2. Relevant equations

3. The attempt at a solution
I set up a co-ordinate system with (0,0) the island @ (2,0) and the fitness club @ (0,4)

Not sure how to approach this one. How do I express an equation as a function of time?

2. Jan 18, 2007

### matt grime

That would depend on the function.

But all you need to do is to work out the time taken if she lands a displacement X away from the nearest point, and the minimize that. it is easier if we draw a picture. I hope it works out.

-----C--------L-------N-------

-----------------------I--------

If she lands at L what is her time to get the the club? This is a function of how far L is from N.
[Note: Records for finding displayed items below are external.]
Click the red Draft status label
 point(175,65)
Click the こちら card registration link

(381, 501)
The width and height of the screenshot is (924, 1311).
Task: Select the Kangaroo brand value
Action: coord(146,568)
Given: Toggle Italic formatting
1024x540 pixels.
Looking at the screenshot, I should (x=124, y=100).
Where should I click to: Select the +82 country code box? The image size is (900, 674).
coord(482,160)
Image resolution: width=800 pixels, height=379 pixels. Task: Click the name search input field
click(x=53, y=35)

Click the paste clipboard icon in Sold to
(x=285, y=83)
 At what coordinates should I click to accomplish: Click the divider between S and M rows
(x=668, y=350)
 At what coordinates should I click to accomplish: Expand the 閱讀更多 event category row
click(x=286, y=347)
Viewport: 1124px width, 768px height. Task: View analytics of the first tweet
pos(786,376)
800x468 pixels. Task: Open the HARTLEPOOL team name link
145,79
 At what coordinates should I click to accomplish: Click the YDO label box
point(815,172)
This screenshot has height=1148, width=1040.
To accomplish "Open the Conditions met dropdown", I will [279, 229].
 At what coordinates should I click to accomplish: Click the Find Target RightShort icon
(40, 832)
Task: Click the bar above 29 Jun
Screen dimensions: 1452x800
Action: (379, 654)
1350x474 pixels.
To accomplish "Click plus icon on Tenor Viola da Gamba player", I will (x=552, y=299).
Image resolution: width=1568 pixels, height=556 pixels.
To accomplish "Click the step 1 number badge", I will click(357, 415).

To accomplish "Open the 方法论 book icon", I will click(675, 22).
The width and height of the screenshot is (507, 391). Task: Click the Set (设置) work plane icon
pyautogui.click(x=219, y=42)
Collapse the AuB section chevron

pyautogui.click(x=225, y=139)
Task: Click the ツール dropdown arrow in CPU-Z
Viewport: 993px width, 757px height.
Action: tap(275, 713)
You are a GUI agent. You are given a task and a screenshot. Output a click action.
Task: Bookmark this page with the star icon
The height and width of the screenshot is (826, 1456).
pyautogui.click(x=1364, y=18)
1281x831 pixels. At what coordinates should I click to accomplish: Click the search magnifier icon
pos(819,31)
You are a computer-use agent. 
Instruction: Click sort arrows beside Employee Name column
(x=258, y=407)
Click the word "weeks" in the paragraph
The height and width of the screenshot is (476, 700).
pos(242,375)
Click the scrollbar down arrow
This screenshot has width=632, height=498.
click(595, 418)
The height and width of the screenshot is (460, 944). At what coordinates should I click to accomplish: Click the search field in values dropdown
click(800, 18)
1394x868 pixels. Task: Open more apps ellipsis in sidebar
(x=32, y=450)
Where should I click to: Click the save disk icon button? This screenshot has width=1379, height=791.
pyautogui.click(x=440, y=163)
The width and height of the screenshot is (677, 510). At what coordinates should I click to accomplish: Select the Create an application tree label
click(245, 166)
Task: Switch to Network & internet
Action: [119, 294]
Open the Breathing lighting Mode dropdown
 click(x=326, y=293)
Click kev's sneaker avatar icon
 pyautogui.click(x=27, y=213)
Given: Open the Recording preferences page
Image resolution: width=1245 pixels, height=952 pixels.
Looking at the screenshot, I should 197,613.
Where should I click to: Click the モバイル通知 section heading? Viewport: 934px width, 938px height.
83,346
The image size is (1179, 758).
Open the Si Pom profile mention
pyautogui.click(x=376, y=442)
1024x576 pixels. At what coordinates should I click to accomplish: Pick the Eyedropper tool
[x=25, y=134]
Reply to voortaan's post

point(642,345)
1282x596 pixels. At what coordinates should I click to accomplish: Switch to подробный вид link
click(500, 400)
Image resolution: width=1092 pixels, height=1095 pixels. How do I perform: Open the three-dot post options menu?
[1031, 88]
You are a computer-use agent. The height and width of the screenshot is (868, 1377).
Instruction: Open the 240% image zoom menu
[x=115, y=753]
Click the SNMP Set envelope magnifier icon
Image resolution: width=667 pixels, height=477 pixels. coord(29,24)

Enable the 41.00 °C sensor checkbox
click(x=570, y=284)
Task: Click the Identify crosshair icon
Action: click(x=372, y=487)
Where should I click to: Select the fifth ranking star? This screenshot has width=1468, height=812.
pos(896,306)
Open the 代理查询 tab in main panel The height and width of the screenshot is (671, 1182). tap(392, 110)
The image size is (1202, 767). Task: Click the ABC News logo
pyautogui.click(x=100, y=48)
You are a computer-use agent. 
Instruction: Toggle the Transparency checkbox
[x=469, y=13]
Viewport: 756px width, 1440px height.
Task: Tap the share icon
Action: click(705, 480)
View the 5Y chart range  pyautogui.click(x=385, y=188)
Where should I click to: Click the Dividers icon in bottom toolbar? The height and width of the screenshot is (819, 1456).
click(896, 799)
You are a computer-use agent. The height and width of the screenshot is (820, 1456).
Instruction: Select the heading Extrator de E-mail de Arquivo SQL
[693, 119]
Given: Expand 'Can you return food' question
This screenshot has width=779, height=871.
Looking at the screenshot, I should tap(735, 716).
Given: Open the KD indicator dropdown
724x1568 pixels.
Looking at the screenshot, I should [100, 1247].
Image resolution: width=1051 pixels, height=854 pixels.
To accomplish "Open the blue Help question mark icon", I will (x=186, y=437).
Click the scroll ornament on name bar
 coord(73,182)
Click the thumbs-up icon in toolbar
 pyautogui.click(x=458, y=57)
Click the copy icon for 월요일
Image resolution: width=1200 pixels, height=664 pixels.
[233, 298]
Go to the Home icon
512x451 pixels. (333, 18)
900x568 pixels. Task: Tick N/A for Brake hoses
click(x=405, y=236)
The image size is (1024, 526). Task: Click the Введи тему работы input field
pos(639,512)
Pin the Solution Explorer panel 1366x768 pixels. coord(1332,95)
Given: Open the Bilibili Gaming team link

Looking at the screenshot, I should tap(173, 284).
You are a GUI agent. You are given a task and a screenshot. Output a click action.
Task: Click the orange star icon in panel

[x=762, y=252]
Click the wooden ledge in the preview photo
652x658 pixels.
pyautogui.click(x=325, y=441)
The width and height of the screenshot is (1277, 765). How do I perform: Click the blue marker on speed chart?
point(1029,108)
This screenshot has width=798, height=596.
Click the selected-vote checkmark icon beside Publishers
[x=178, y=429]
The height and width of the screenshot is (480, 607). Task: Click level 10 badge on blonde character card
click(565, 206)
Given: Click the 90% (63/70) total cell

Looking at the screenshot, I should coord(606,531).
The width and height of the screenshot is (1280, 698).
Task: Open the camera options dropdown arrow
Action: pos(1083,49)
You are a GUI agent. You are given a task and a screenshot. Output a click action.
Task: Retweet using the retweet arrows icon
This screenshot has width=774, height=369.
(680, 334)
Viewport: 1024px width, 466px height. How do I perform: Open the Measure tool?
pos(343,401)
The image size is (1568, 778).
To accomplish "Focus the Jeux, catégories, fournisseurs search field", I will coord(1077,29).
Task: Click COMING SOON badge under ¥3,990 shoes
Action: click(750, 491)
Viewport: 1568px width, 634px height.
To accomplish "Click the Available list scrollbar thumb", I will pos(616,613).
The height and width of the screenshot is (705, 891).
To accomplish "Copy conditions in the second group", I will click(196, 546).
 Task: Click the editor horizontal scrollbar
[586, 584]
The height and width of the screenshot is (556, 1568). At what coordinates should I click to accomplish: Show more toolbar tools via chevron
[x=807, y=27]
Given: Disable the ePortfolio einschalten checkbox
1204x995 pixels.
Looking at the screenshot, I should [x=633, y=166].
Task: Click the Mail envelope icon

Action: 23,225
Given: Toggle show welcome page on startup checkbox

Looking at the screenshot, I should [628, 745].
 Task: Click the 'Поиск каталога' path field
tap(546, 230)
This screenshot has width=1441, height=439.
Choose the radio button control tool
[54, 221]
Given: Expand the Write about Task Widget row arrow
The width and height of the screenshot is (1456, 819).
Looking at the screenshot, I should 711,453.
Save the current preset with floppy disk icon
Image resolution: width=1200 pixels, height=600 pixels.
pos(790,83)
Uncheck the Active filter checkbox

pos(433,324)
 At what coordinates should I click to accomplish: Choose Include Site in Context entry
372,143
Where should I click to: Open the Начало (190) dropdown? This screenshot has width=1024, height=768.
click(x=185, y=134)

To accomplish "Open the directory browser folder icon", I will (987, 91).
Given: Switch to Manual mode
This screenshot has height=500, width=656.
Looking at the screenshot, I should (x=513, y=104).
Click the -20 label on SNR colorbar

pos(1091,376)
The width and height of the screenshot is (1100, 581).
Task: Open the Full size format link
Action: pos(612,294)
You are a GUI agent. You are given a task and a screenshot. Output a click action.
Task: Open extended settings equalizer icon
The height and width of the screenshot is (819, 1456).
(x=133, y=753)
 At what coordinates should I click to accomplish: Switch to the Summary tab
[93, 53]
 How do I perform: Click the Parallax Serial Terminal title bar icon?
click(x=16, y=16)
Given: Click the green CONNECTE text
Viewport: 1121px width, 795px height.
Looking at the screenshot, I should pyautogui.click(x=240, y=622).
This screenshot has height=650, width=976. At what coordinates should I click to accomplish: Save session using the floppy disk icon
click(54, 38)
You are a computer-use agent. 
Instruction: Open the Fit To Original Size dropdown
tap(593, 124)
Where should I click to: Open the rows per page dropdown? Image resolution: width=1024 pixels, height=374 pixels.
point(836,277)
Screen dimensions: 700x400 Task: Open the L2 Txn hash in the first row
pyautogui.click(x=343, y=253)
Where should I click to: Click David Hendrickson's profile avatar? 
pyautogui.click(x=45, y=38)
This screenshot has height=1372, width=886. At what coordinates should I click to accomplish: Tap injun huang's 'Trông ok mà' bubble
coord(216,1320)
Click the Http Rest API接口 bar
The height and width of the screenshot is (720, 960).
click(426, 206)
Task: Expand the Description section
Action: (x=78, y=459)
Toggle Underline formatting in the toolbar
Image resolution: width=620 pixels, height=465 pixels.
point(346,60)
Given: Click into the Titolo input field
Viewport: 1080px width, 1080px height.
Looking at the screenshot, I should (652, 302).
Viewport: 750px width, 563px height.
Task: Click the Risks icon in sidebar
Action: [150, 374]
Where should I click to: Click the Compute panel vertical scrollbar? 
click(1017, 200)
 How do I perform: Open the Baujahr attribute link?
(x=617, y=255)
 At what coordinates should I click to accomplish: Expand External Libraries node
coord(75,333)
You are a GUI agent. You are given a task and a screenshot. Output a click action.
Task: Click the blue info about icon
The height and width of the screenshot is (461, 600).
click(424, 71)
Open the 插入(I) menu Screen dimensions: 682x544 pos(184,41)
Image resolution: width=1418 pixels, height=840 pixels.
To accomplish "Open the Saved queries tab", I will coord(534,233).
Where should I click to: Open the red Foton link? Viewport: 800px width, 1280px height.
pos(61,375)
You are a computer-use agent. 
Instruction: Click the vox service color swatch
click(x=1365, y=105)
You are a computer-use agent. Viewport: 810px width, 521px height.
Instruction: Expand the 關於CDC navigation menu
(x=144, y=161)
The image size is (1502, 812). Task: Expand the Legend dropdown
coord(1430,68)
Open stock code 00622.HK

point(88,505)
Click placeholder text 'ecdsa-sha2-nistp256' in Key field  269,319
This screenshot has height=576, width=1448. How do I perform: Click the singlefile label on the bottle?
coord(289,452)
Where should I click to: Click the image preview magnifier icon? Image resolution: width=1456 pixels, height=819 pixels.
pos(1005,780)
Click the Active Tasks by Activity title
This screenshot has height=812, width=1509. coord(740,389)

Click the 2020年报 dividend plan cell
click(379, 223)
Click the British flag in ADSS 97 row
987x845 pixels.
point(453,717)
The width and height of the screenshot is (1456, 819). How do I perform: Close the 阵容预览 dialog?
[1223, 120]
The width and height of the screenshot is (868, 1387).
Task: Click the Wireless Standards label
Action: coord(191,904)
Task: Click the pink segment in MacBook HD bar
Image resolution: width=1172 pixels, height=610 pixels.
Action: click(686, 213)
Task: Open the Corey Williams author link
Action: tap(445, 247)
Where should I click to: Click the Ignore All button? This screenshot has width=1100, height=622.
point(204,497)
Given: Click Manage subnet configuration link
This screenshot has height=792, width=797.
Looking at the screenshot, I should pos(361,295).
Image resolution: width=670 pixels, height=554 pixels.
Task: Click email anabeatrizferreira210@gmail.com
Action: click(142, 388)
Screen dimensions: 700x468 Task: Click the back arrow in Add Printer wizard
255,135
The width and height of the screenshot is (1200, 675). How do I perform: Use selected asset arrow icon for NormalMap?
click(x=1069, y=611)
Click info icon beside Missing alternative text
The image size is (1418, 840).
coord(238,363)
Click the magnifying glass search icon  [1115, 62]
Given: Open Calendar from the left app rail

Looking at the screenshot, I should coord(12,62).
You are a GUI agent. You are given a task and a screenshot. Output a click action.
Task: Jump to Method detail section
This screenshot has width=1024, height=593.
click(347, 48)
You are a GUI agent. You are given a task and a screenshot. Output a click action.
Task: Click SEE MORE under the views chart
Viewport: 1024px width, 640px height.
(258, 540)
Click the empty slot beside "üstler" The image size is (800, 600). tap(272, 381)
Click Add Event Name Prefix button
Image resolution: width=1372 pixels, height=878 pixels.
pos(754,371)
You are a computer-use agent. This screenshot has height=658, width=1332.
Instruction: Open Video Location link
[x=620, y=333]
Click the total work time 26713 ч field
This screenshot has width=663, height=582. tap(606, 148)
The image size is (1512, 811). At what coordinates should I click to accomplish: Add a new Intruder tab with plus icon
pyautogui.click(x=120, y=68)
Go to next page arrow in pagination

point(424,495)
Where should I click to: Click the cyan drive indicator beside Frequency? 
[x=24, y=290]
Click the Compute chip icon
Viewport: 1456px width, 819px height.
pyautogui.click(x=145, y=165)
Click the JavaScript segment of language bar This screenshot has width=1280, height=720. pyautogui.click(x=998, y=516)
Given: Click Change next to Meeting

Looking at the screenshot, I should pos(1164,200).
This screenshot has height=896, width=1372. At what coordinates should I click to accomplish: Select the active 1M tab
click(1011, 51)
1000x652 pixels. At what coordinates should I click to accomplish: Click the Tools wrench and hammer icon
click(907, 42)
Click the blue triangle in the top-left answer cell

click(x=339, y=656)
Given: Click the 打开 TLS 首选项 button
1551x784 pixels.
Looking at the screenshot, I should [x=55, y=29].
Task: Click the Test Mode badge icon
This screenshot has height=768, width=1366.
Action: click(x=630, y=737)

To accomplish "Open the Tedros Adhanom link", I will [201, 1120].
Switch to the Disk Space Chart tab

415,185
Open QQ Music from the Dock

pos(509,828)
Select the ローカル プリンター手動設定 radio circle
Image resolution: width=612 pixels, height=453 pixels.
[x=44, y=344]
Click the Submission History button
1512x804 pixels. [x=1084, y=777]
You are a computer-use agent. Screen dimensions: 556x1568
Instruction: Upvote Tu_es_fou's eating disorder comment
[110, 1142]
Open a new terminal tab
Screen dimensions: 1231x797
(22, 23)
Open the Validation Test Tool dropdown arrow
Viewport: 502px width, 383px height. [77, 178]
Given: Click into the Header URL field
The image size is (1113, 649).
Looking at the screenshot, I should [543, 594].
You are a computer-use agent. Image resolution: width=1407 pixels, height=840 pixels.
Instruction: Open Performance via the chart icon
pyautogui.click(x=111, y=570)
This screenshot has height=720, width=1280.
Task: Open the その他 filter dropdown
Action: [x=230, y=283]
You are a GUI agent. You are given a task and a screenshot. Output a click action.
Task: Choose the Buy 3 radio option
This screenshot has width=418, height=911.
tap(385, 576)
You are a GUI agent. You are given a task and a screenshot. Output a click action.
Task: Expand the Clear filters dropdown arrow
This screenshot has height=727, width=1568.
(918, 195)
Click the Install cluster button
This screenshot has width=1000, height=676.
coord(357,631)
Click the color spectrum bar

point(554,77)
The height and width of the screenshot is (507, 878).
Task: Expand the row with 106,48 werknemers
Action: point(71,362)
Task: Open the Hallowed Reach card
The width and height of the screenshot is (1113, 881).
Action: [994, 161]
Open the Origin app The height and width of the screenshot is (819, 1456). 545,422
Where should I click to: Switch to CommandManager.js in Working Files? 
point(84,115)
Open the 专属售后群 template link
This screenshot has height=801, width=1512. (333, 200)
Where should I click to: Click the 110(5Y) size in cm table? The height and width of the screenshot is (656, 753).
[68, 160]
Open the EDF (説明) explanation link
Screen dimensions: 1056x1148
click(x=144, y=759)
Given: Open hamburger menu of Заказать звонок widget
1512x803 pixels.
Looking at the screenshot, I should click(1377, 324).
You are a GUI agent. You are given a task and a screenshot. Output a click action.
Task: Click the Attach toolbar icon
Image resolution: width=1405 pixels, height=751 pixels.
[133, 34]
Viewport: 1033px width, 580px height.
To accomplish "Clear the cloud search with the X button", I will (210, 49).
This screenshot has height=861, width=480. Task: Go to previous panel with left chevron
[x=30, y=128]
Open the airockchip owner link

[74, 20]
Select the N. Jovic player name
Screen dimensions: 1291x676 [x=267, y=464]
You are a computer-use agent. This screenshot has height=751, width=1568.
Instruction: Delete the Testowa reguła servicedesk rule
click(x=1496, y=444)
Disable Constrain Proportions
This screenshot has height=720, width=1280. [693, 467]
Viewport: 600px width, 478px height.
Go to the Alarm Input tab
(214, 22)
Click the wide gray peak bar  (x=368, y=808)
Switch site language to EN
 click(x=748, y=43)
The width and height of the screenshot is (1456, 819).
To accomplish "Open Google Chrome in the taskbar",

If she lands at N, then she has paddled two k, then has to run 4 k. If she kayaks to the club directly how long does it take?

3. Jan 18, 2007

### drpizza

I'm not sure I'd bother with a coordinate system, but rather, with a picture. There are two simple solutions: kayak directly to the club (figure out the time it would take to do that) or kayak straight to shore (perpendicular) and then jog to the club. (calculate the time to do that too.) Then, there's a slightly tougher solution: Kayak to some point in between and jog the rest. You have two distances: the kayaking distance, and the running distance.
Two hints. If the total distance along the shore is 4 miles, and you land somewhere in between, that point is x miles from one end of that 4 miles, and 4-x miles from the other end. Hint 2: some greek guy, along time ago, used some formula for right triangles that the babylonians had already figured out; and he managed to get his name attached to that formula.

4. Jan 19, 2007

### HallsofIvy

Let x be the distance from the "perpendicular point" to the place where she beaches her kayak. The distance she walks is 4- x km. The distance she paddles you can get from the Pythagorean theorem. Since you know her speeds walking and paddling, you can write her time as a function of x and the miminize that.

5. Jan 19, 2007

### 3trQN

The minimum distance is the distance directly to the fitness club, Kayak all the way. The maximum distance is direct to to shore, then to the club.

The optimum strategy is to maximise the time on land and minimise the distance travelled. The two are inversely proportional, find the saddle point.

There are a couple of nice things about his problem, i like it

Think about the optimum angle for launching ballistics, and why its optimum.